Initial microbenchmark builds. (#227)

* Use git submodule for incorporating Google benchmark library. * Add one microbenchmark for comparing `util::transform_view` performance. Note that the microbenchmarks are not built by default; they can be built with `make ubenches`, and then run individually. The microbenchmarks will be built in `tests/ubench/`, relative to the build directory.

Initial microbenchmark builds. (#227)
* Use git submodule for incorporating Google benchmark library. * Add one microbenchmark for comparing `util::transform_view` performance. Note that the microbenchmarks are not built by default; they can be built with `make ubenches`, and then run individually. The microbenchmarks will be built in `tests/ubench/`, relative to the build directory.
c579fa19 · Sam Yates · Ben Cumming · 0443c271 · c579fa19 · c579fa19
Commit c579fa19 authored 8 years ago by Sam Yates Committed by Ben Cumming 8 years ago
--- a/.gitmodules
+++ b/.gitmodules
+[submodule "tests/ubench/google-benchmark"]
+	path = tests/ubench/google-benchmark
+	url = https://github.com/google/benchmark
--- a/tests/CMakeLists.txt
+++ b/tests/CMakeLists.txt
@@ -13,6 +13,10 @@ add_subdirectory(global_communication)

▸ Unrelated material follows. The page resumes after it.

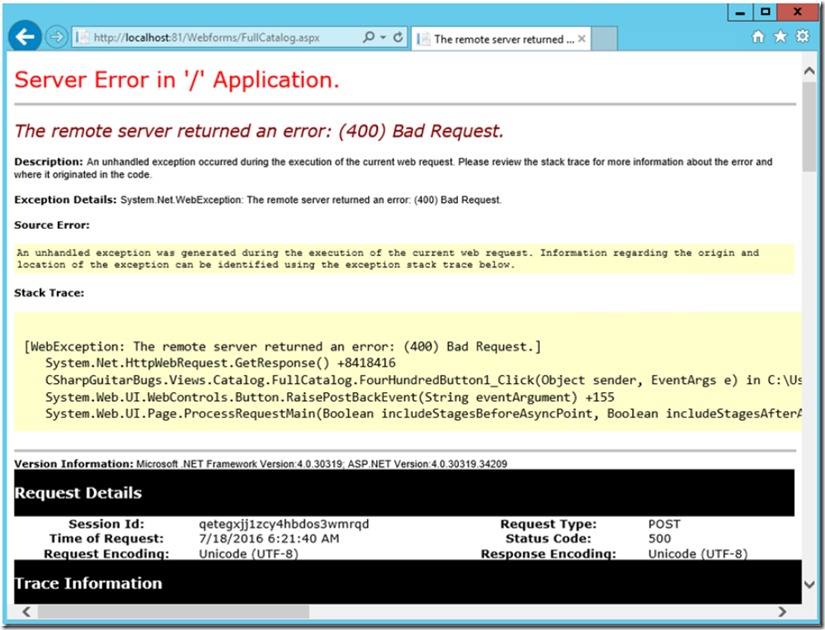Click the page icon beside the URL
825x630 pixels.
pos(82,38)
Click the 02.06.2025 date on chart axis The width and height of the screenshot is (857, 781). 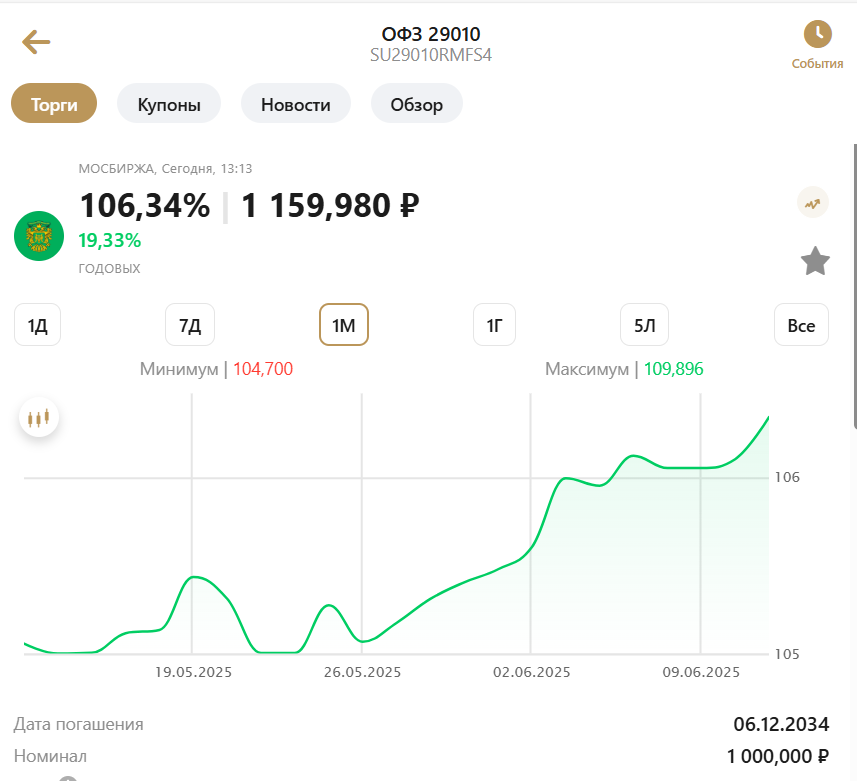point(531,672)
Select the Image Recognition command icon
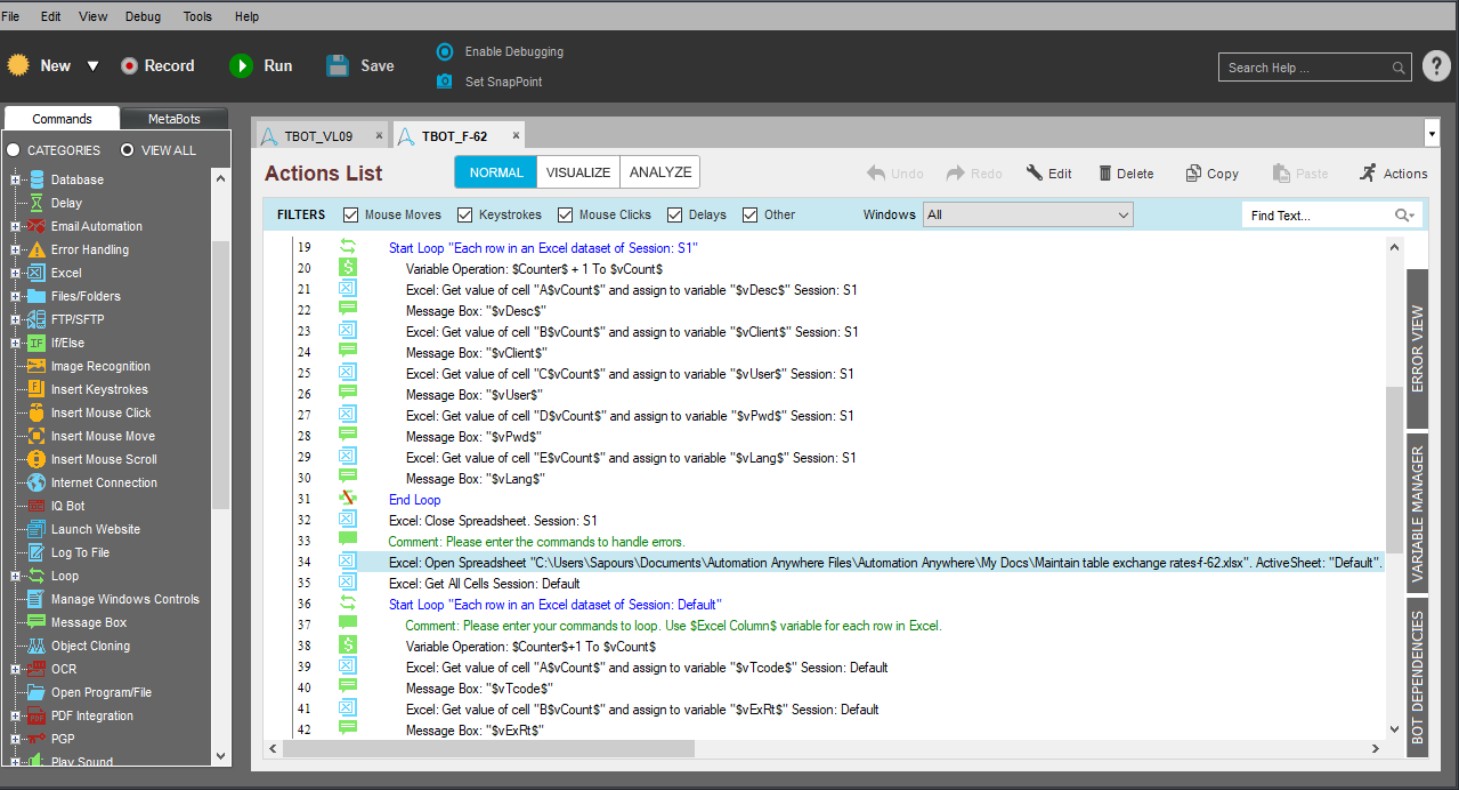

 # Tests for performance: This could include stand alone tests. These do not necessarily be run automatically
 add_subdirectory(performance)

+# Microbenchmarks.
+add_subdirectory(ubench)
+
+
 # modcc tests
 if(NOT use_external_modcc)
    add_subdirectory(modcc)

--- a/tests/ubench/CMakeLists.txt
+++ b/tests/ubench/CMakeLists.txt
+include(ExternalProject)
+
+# List of micro benchmarks to build.
+
+set(bench_sources
+    accumulate_functor_values.cpp)
+
+# Set up google benchmark as an external project.
+
+set(gbench_src_dir "${CMAKE_CURRENT_SOURCE_DIR}/google-benchmark")

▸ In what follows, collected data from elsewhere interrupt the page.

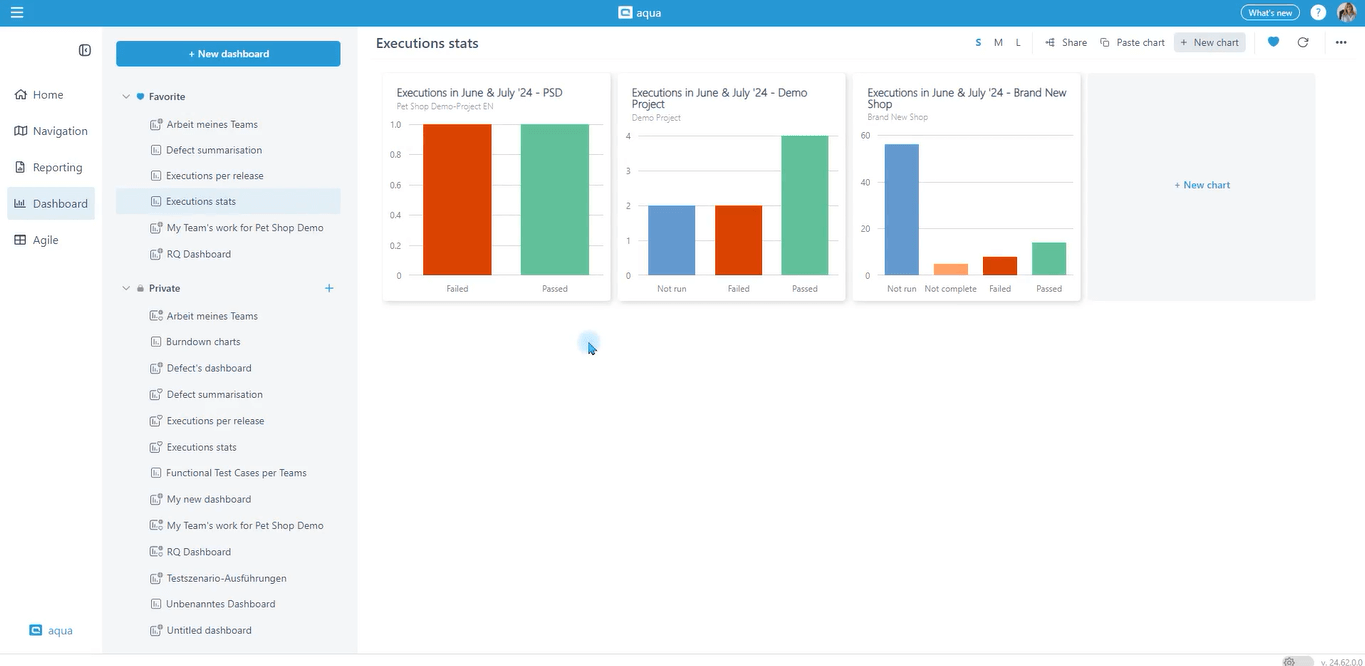Add private dashboard with plus icon
The width and height of the screenshot is (1365, 666).
(x=329, y=288)
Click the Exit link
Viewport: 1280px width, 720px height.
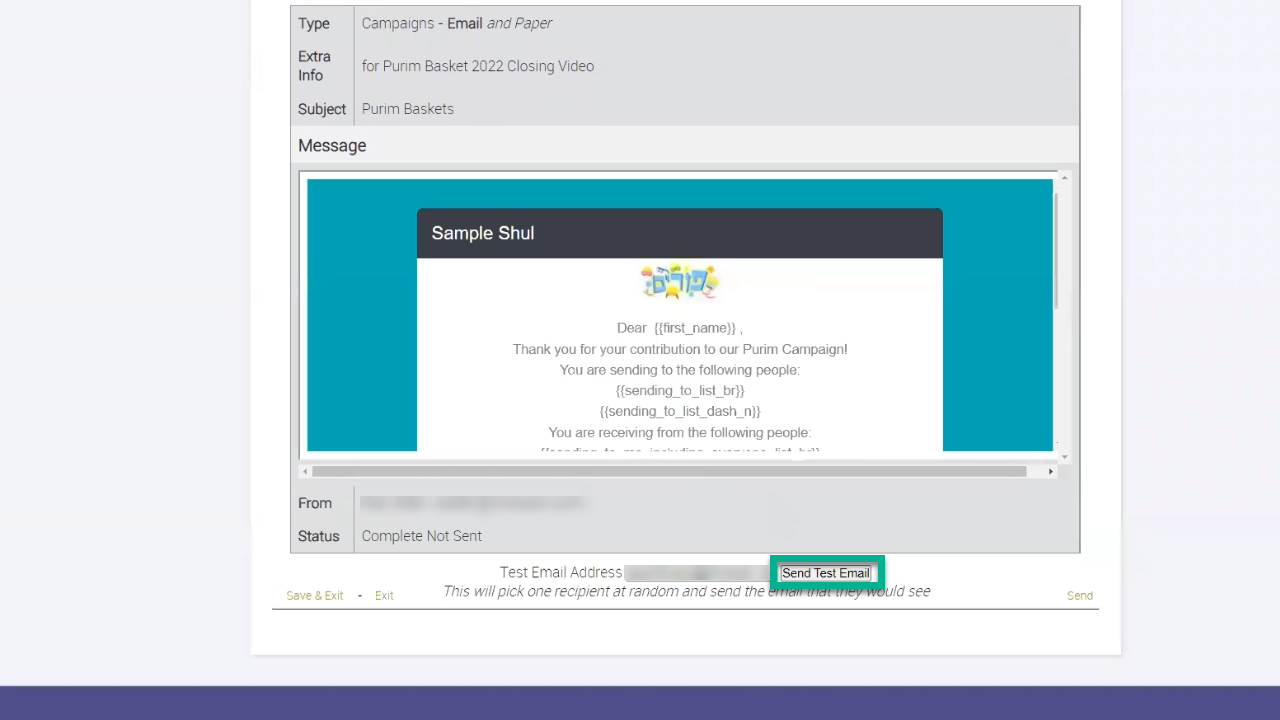click(x=384, y=596)
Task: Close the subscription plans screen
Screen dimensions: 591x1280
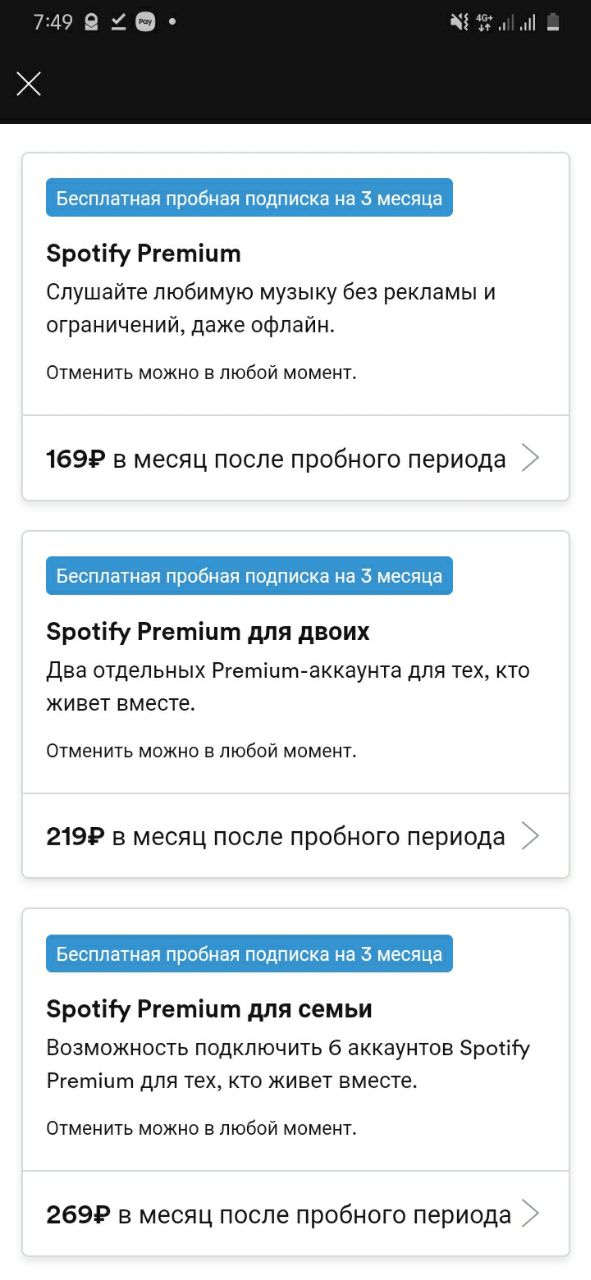Action: coord(29,84)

+set(gbench_install_dir "${PROJECT_BINARY_DIR}/gbench")
+
+set(gbench_cmake_args
+    "-DCMAKE_BUILD_TYPE=release"
+    "-DCMAKE_INSTALL_PREFIX=${gbench_install_dir}"
+    "-DCMAKE_C_COMPILER=${CMAKE_C_COMPILER}"

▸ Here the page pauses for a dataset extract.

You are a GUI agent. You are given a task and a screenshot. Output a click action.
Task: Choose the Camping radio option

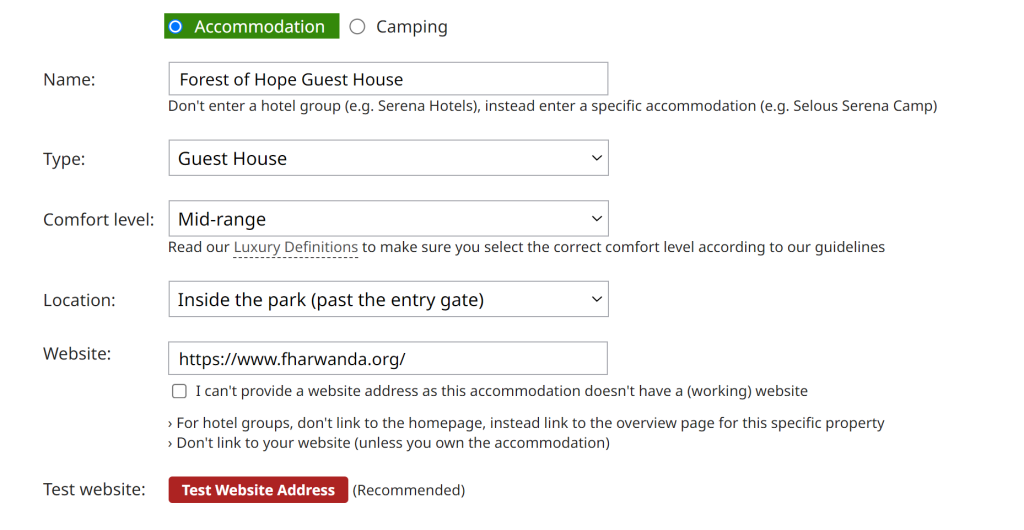click(358, 27)
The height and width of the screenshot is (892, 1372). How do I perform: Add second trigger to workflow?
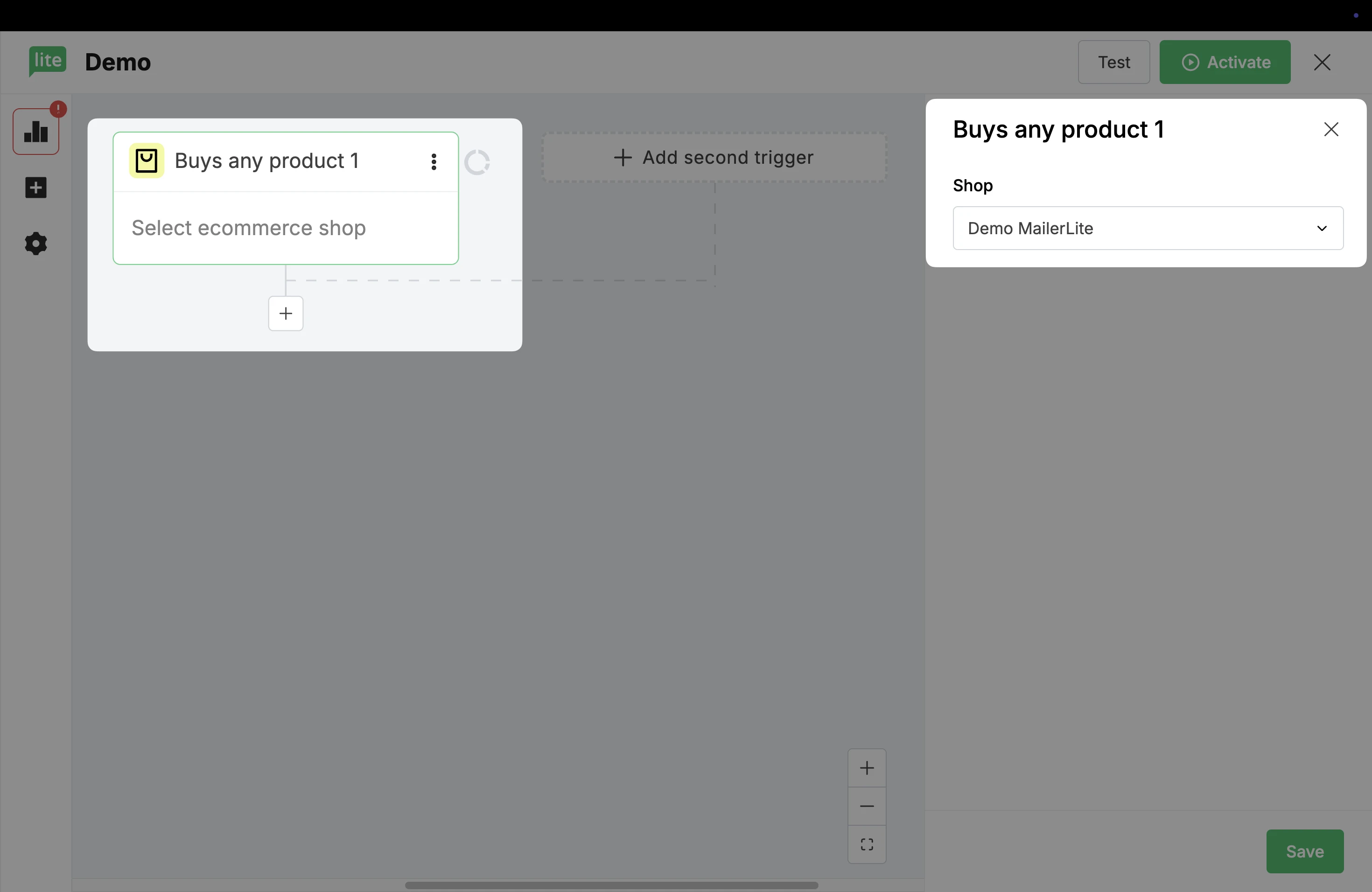click(x=714, y=157)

+    "-DCMAKE_CXX_COMPILER=${CMAKE_CXX_COMPILER}")
+
+
+# Attempt to update git submodule if required.
+find_package(Git)
+if(NOT EXISTS "${gbench_src_dir}/.git")
+    if(GIT_FOUND)
+        exec_program("${GIT_EXECUTABLE}" "${CMAKE_CURRENT_SOURCE_DIR}"
+            ARGS submodule update --init google-benchmark)
+    else()
+        message(WARNING "Unable to update the google-benchmark submodule: git not found.")
+    endif()
+endif()
+
+ExternalProject_Add(gbench
+    SOURCE_DIR "${gbench_src_dir}"
+    CMAKE_ARGS "${gbench_cmake_args}"
+    INSTALL_DIR "${gbench_install_dir}"
+)
+set_target_properties(gbench PROPERTIES EXCLUDE_FROM_ALL TRUE)
+
+# Build benches.
+
+foreach(bench_src ${bench_sources})
+    string(REGEX REPLACE "\\.[^.]*$" "" bench_exe "${bench_src}")
+    add_executable("${bench_exe}" EXCLUDE_FROM_ALL "${bench_src}")
+    add_dependencies("${bench_exe}" gbench)
+    target_include_directories("${bench_exe}" PRIVATE "${gbench_install_dir}/include")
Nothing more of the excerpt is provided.